The Australian Senate has proposed the Patent Amendment (Human Genes and Biological Materials) Bill 2010 that aims to ban ‘gene patents’

From the BIO Submission to Australian Senate Legal Committee on Patent Amendment:

This amendment would exclude from patent protection “any” biological material, whether a human gene or otherwise, that is substantially identical to a naturally-occuring biological material.  Specifically, the amendment states that the following materials would be catergorically declared unpatentable:

            “biological materials including their components and derivatives, whether isolated or purified or not and however made, which are identical or substantially identical to such materials as they exist in nature.”

“Biological materials” broadly “include,” but apparently not limited to, such fundamental biotechnology building blocks as “DNA, RNA, proteins, cells and fluids.”

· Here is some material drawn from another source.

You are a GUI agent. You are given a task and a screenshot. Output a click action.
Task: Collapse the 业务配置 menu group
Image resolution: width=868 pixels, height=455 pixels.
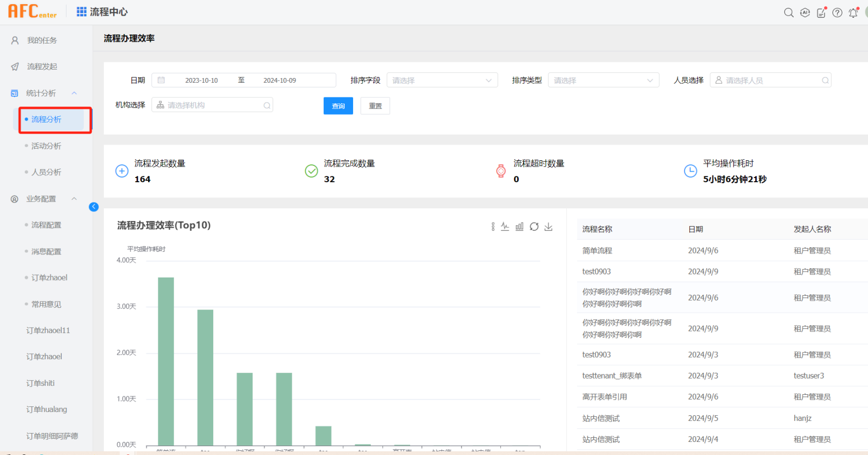(74, 199)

As almost any biological material can be said to be “substantially identical” to some other natural biological material, this change would have the effect of banning large swaths of previously patentable innovative biological discoveries – thus, removing the protection needed to incentivize investment in biotechnology-related innovation in drugs and biological therapies, preventative treatments such as vaccines, animal healthcare products, renewable energy production and other “green” technologies, environmental mitigation and remediation, biodiversity, farming, food, nutrition, household cleaners, and industrial fermentation for food and fuel production.
BIO and its members believe that excluding biological inventions from patent protection is inconsistent with the demonstrated evidence of social benefit from isolating and purifying active compounds from previously ineffective mixtures occurring in nature. For example, the invention of isolated polymerase from certain thermophilic bacteria has provided valuable methods for amplifying DNA that enables forensic DNA analysis to establish guilt or innocence of crimes, the development of life-saving medical diagnostics, and molecular breeding for improved plants. If the amendment had been law, it would have prevented the patenting – and thus development – of significant advances in human health, like purified insulin, adrenaline, and antibiotics; vitamin D and B-12 compositions; human growth hormone; erythropoietin, and numerous vaccines and anti-cancer treatments on the market today.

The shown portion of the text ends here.